The cycle restarts as the group's van arrives at the gas station at the beginning of the film. However this time Lyla from the previous cycle is still alive, and she hobbles towards her counterpart surprising her.

==Cast==
- Joseph Cross as Michael
- Briana Evigan as Lyla
- Ethan Peck as Guy
- Julianna Guill as Claire
- Rafi Gavron as Lex
- Alex Meraz as TJ
- Rebecca Da Costa as Rose
- Michael Guillod as Michael (Note: Likely crediting error – called "Matt" in the film's dialogue.)
- Lindsay Lamb as Sarah

- Notes

==Production==
The original story was written by Ross McQueen and was set in Australia. Director Richard Gray, who was living in Australia at the time, worked with McQueen to adapt it to a setting in the United States. Gray said that he was more influenced by Lord of the Flies than slasher films. In July 2011, Cross and Peck joined the cast, and the film was reported to begin shooting. The film was shot at Ape Cave in Gifford Pinchot National Forest and locations outside of Seattle, Washington. It went into post production in Los Angeles, California for an anticipated 2012 release. The film's crew consisted of a mixture of Australians and Americans, and the project was shot using the Red Epic camera.

==Release==
The film premiered in August 2012 at the Melbourne International Film Festival. Although originally set to be released in May 2014 in the United States, it was renamed to The Evil Within, renamed back to Mine Games, and delayed until September 2014. The delay was in part due to re-shooting the ending.

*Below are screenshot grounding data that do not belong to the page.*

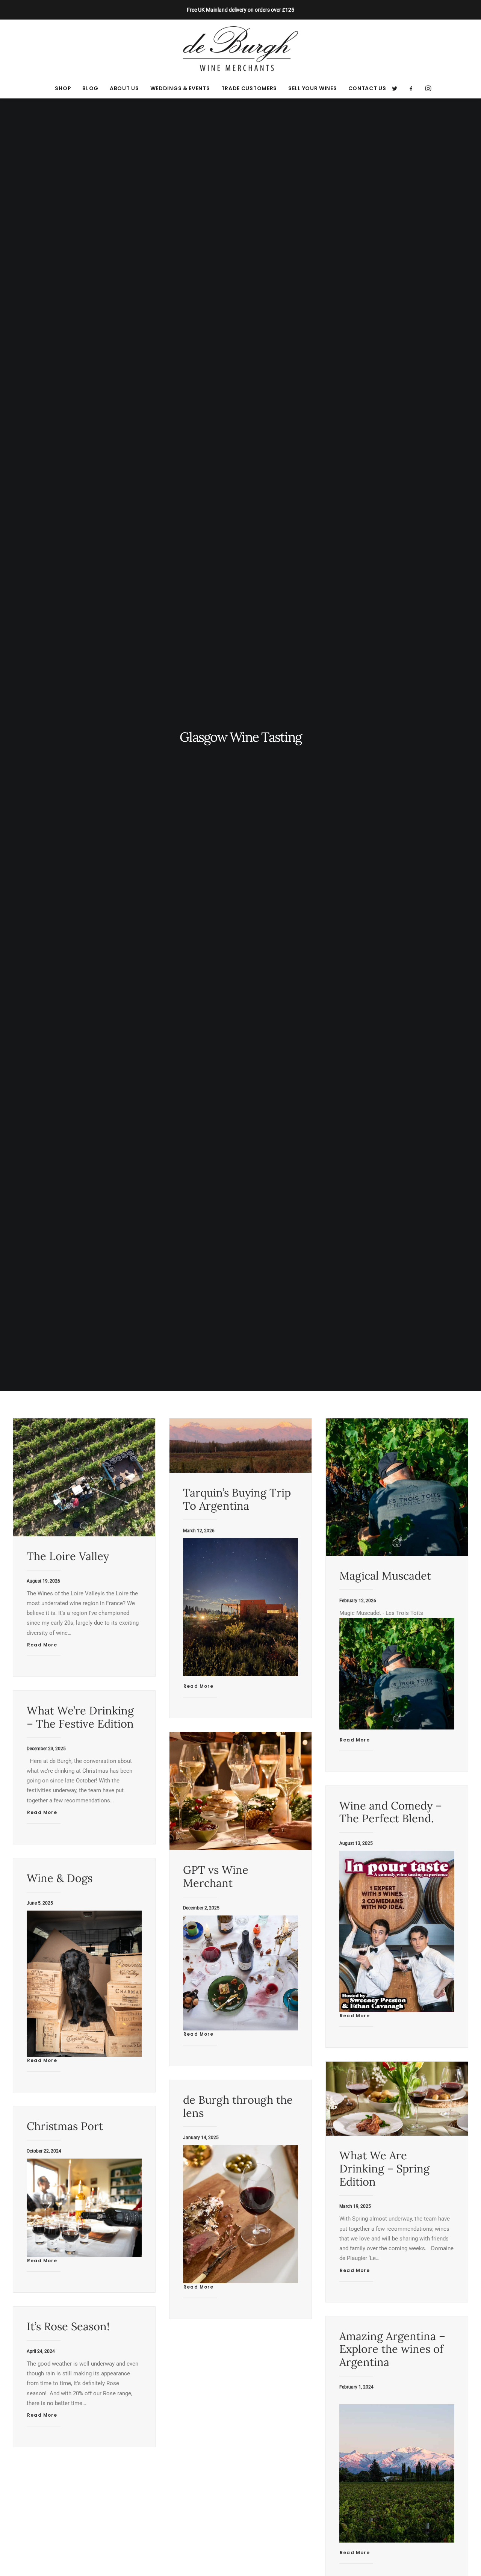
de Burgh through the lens (238, 2106)
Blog (90, 88)
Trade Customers (249, 88)
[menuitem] (63, 88)
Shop (63, 88)
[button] (397, 88)
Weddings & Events (180, 88)
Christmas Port (65, 2126)
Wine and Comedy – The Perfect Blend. (390, 1812)
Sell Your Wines (312, 88)
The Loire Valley (68, 1556)
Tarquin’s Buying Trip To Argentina (237, 1499)
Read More (42, 1645)
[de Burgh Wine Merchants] (240, 48)
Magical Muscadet (385, 1576)
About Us (124, 88)
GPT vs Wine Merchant (215, 1876)
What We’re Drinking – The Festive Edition (80, 1717)
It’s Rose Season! (68, 2326)
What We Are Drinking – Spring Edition (384, 2168)
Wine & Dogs (59, 1878)
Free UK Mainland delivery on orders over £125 (240, 10)
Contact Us (367, 88)
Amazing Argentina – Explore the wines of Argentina (392, 2349)
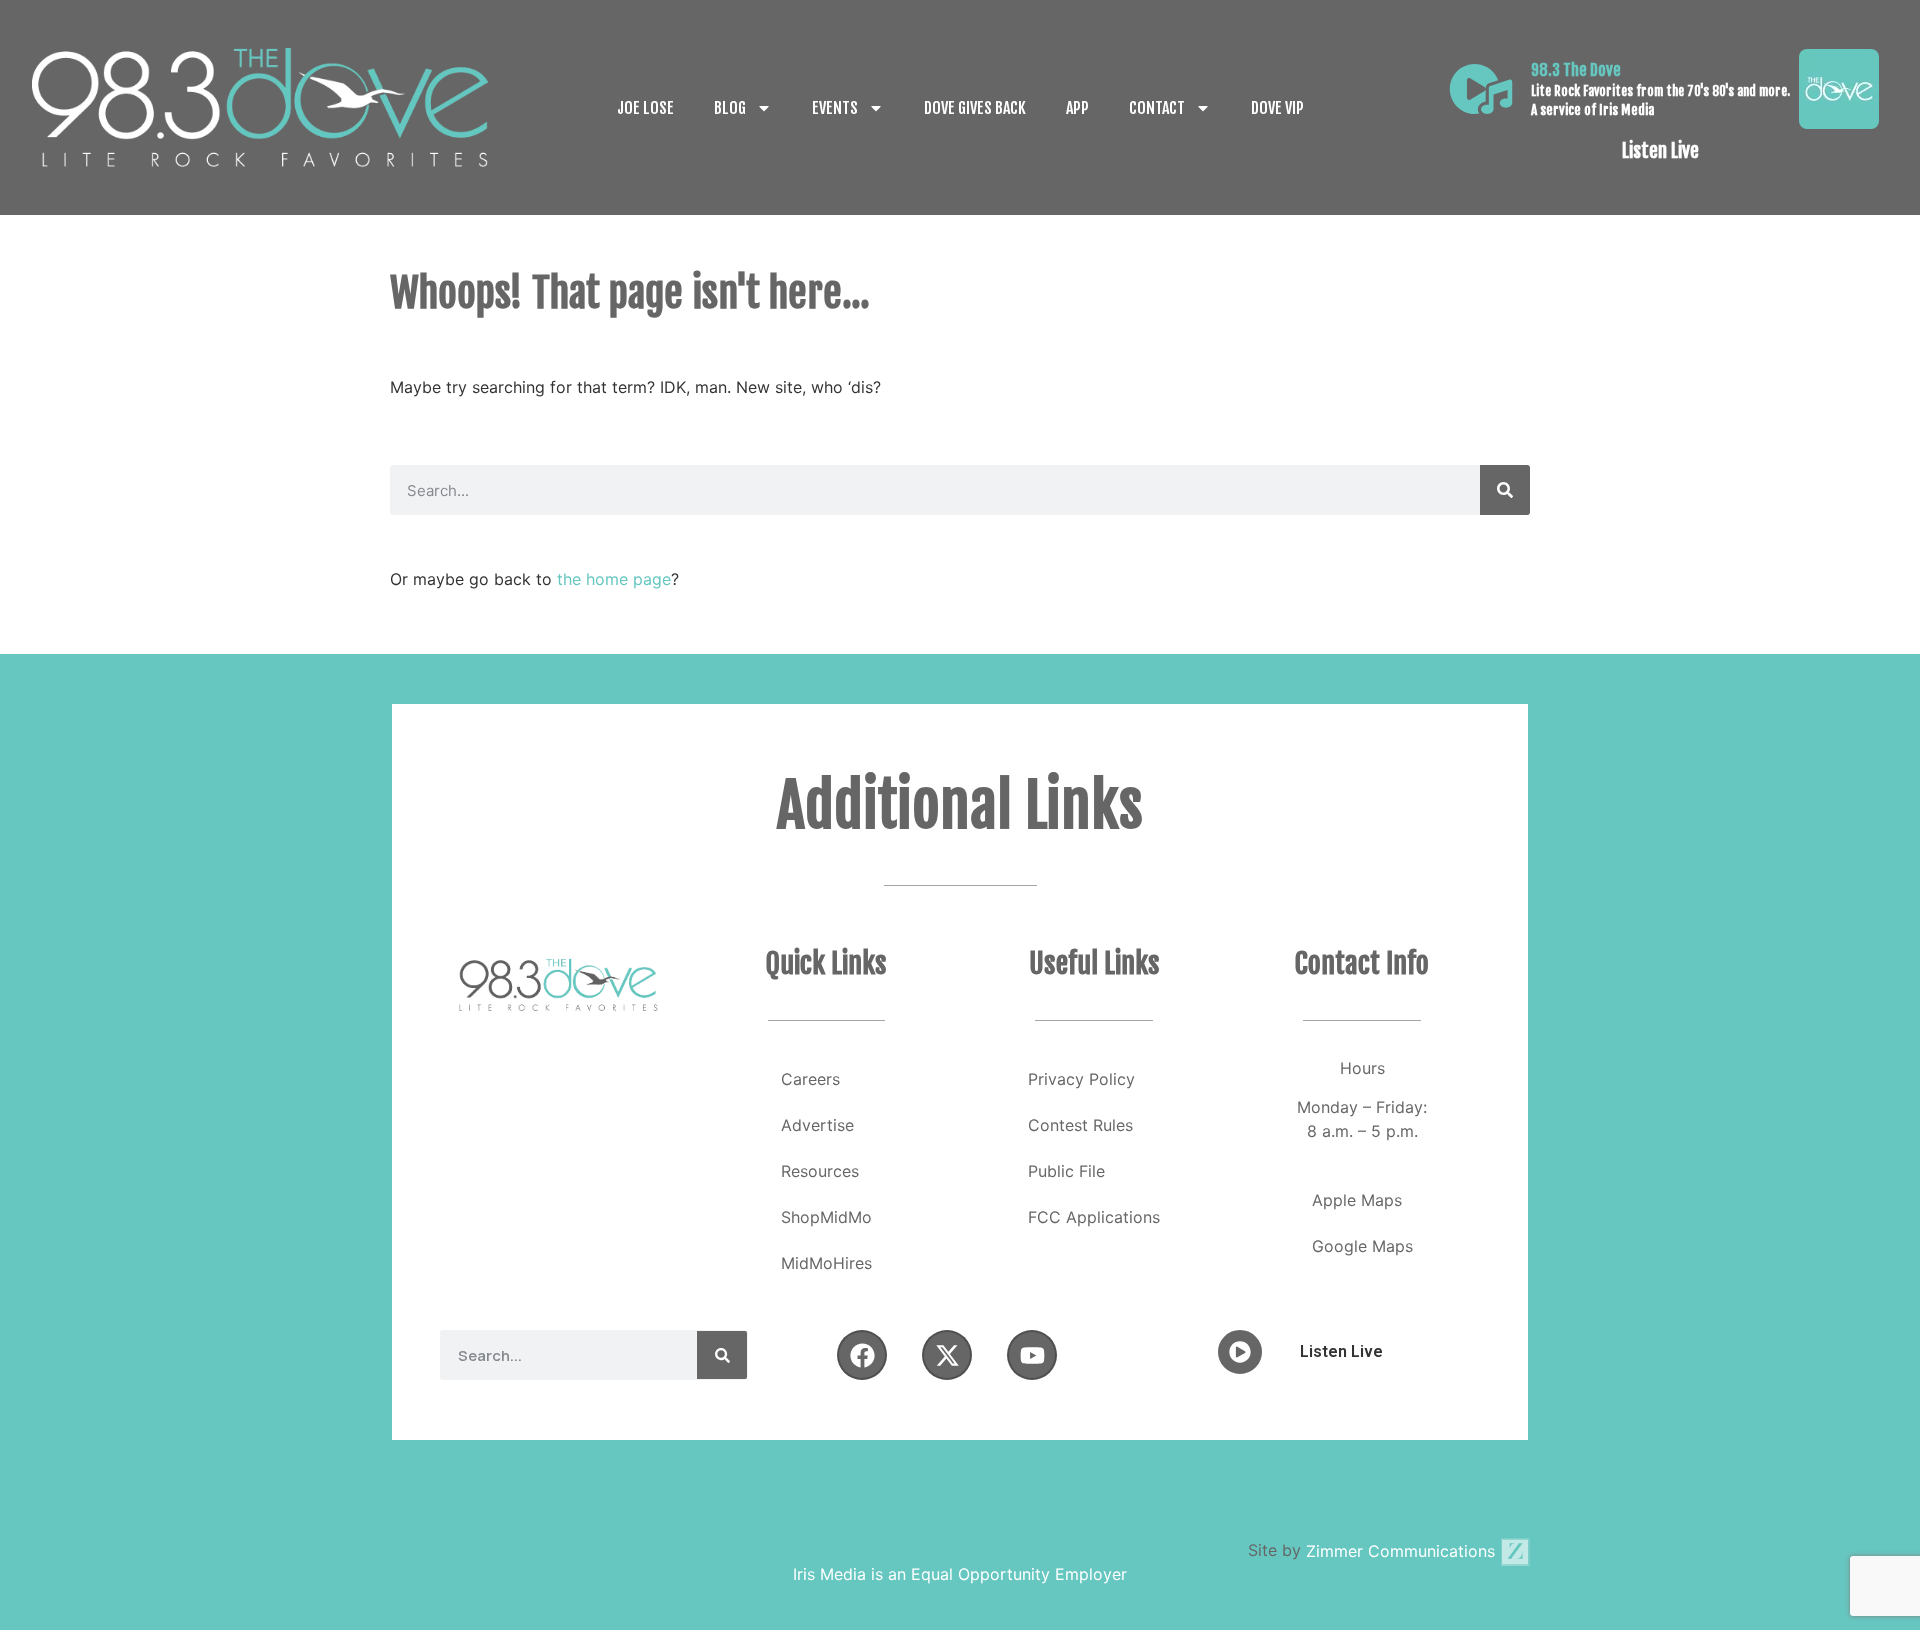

There are two versions of the film, the United Kingdom and United States versions, which feature some different actors.

==Reception==
Kwenton Bellette of Twitch Film wrote, "With such a great time travel horror thriller narrative that was advertised, Mine Games sadly comes off as nothing more than a poorly rehashed version of the masterful film Timecrimes or even Australian produced Triangle before it." Patrick Cooper of Bloody Disgusting rated it 1.5 out of 5 stars and wrote, "Time loops have been done better before (masterful even, in the case of Time Crimes). Mine Games wastes the perpetually interesting concept and delivers flat thrills and flaccid characters." Debi Moore of Dread Central rated it 3 out of 5 stars and wrote that the film starts off predictable but presents "a mind-bending series of twists and turns" that make it recommended.